(Tarefa): Dê prosseguimento ao texto sobre liberdade de expressão e regulação da internet no Brasil, começando logo após a última frase apresentada.

Ela também frisou que o Supremo Tribunal Federal (STF), em vez de definir novos princípios, deveria aplicar os dispositivos constitucionais da liberdade de expressão conforme uma construção histórica e doutrinária de séculos. A jurista alertou ainda para uma “crise da cultura da liberdade de expressão”, relacionada, em sua visão, à busca excessiva por segurança e conforto que inibe o diálogo.
“A liberdade de expressão existe quando estamos abertos e disponíveis para ouvir, inclusive, as coisas desconfortáveis”, afirmou. Ana Luiza Braga classificou como “o maior atentado à liberdade de expressão na atualidade” a decisão do STF sobre o artigo 19 do Marco Civil da Internet, que trata da responsabilidade de plataformas pela remoção de conteúdos.
Segundo ela, o tribunal alterou um dispositivo que levou uma década de discussões para ser aprovado, incluindo consultas públicas e audiências no Congresso. “O STF entendeu que havia uma inconstitucionalidade nesse dispositivo. Mas não existe inconstitucionalidade, é uma questão de política legislativa”, defendeu.
Brasil tem necessidade de adequação legal
O diretor do Instituto de Tecnologia e Sociedade do Rio de Janeiro, por sua vez, mergulhou na jornada dos últimos 30 anos de tentativas de regulação da internet. Ele fez um panorama histórico, incluindo exemplos internacionais, que mostraram como a responsabilização de plataformas tornou-se um tema central nos debates sobre tecnologia.
No Brasil, Souza destacou o projeto de lei (PL) 84/1999 (conhecido como PL Azeredo, em referência ao ex-senador Eduardo Azeredo) como a primeira tentativa legislativa geral no país, voltada principalmente à criminalização de condutas digitais, como a cópia de CDs. Abordou ainda o PL 2630, conhecido como “PL das Fake News”, que não foi aprovado no Congresso, apesar dos intensos debates durante a pandemia de Covid-19.
Na análise, ele afirmou que, além de ser um tema difícil para formar consensos no Congresso, o projeto estava mal acabado. “O PL começou como um projeto para combater desinformação, mas no final já estava discutindo remuneração do trabalho jornalístico, direitos autorais… Ele foi se agigantando, e aí se tornou cada vez mais difícil alcançar consensos sobre o texto”, explicou.

(Conteúdo da listagem):
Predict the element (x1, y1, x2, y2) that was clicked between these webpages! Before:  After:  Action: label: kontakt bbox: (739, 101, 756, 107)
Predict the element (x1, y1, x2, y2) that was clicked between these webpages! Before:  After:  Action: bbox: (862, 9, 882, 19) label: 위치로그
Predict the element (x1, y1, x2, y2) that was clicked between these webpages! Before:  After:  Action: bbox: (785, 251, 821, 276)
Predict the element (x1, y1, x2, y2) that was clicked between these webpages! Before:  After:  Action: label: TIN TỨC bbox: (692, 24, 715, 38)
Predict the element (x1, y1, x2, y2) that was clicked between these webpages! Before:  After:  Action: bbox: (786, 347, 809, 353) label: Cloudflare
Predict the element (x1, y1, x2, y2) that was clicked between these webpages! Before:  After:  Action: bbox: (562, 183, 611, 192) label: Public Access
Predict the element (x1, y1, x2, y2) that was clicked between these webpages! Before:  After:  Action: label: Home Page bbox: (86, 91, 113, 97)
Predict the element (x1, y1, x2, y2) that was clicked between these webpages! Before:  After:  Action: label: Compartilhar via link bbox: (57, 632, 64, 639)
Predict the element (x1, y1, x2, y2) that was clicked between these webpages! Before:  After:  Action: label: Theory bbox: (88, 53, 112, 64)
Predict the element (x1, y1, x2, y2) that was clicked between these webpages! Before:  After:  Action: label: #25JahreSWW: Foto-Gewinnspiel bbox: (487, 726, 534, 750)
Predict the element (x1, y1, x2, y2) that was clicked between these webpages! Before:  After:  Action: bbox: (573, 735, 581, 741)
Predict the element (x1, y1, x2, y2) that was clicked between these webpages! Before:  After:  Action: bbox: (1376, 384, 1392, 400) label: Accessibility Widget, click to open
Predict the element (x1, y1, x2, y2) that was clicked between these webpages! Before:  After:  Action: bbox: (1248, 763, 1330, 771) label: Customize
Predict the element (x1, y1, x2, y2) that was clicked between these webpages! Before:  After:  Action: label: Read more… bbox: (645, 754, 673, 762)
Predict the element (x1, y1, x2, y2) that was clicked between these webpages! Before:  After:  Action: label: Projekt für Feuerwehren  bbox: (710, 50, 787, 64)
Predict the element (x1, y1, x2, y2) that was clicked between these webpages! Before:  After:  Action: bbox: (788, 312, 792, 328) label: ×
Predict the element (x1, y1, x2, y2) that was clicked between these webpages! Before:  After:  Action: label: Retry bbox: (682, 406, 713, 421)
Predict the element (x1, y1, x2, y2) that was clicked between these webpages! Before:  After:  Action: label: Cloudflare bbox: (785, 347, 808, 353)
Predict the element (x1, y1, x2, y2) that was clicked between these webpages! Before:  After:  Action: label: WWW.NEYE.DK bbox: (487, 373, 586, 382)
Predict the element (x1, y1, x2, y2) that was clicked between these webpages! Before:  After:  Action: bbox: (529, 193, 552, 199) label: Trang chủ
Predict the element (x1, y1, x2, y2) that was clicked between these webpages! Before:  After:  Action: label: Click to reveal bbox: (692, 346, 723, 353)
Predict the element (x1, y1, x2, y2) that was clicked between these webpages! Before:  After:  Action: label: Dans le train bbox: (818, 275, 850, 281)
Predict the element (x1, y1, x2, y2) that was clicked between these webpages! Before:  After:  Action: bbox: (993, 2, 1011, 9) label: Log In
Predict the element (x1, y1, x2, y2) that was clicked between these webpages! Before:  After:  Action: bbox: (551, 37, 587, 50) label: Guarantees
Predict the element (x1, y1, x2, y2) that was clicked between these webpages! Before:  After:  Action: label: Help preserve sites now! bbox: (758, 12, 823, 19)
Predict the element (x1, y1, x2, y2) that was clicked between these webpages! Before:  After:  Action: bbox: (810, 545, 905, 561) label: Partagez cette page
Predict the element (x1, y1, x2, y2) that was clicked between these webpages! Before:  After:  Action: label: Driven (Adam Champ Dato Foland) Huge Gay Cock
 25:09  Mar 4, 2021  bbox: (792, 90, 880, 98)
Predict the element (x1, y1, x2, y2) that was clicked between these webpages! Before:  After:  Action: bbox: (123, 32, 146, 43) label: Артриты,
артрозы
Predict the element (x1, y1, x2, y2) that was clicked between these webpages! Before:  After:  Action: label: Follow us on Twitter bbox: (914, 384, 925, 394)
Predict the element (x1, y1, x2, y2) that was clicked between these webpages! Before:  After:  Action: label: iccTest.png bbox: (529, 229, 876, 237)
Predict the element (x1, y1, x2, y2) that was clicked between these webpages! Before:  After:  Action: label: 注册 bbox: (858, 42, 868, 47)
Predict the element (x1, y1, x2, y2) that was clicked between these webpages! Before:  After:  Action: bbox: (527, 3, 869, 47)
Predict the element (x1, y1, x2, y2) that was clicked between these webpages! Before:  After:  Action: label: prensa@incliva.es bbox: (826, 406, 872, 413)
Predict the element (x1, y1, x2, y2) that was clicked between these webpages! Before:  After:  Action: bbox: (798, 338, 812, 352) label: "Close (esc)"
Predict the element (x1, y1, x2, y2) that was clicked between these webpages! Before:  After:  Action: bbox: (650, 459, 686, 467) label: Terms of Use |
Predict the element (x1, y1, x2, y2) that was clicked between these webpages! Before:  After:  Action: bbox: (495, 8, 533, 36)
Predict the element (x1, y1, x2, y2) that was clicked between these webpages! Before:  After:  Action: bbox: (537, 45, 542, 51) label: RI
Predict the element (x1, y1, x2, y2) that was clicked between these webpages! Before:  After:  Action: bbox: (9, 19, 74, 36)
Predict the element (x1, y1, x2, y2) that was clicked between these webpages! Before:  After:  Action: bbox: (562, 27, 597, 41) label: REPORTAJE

(Resposta esperada):
Souza enfatizou também que, embora o Marco Civil da Internet tenha sido um avanço importante, sua atualização não teria sido o suficiente para o futuro da regulação digital. “O problema é que a era dos códigos me parece que já passou”, afirmou.
Preocupa muito essa visão do Supremo sobre a liberdade de expressão como sendo o outro lado, o outro time.
Carlos Affonso Souza, diretor do Instituto de Tecnologia e Sociedade do RJ
Ele sugeriu uma “reengenharia de leis esparsas que possam ser facilmente atualizadas e mais acessíveis”, reconhecendo a rapidez com que a tecnologia se transforma. O professor mencionou ainda a iminente reforma do Código Civil e o crescimento da literatura sobre direito digital, antecipando que esses temas ainda trarão “muita pauta”.
A atuação considerada atabalhoada do STF, que tem sido objeto de crescentes questionamentos sobre os limites do ativismo judicial, reflete a necessidade de que o sistema jurídico brasileiro se adapte a essa nova realidade. “Existe uma disputa entre liberdade de expressão de um lado e de proteção de direitos do outro. O que me parece uma dualidade artificiosa. Preocupa-me muito para o futuro essa visão do Supremo sobre a liberdade de expressão como sendo o outro lado, o outro time”, crava diretor do Instituto de Tecnologia e Sociedade do Rio de Janeiro.
“Alguns votos do STF parecem indicar que, se você está a favor da liberdade de expressão, você está contra a proteção de determinados direitos. E eu acho que é o contrário. A liberdade de expressão empodera os mesmos direitos”, defende.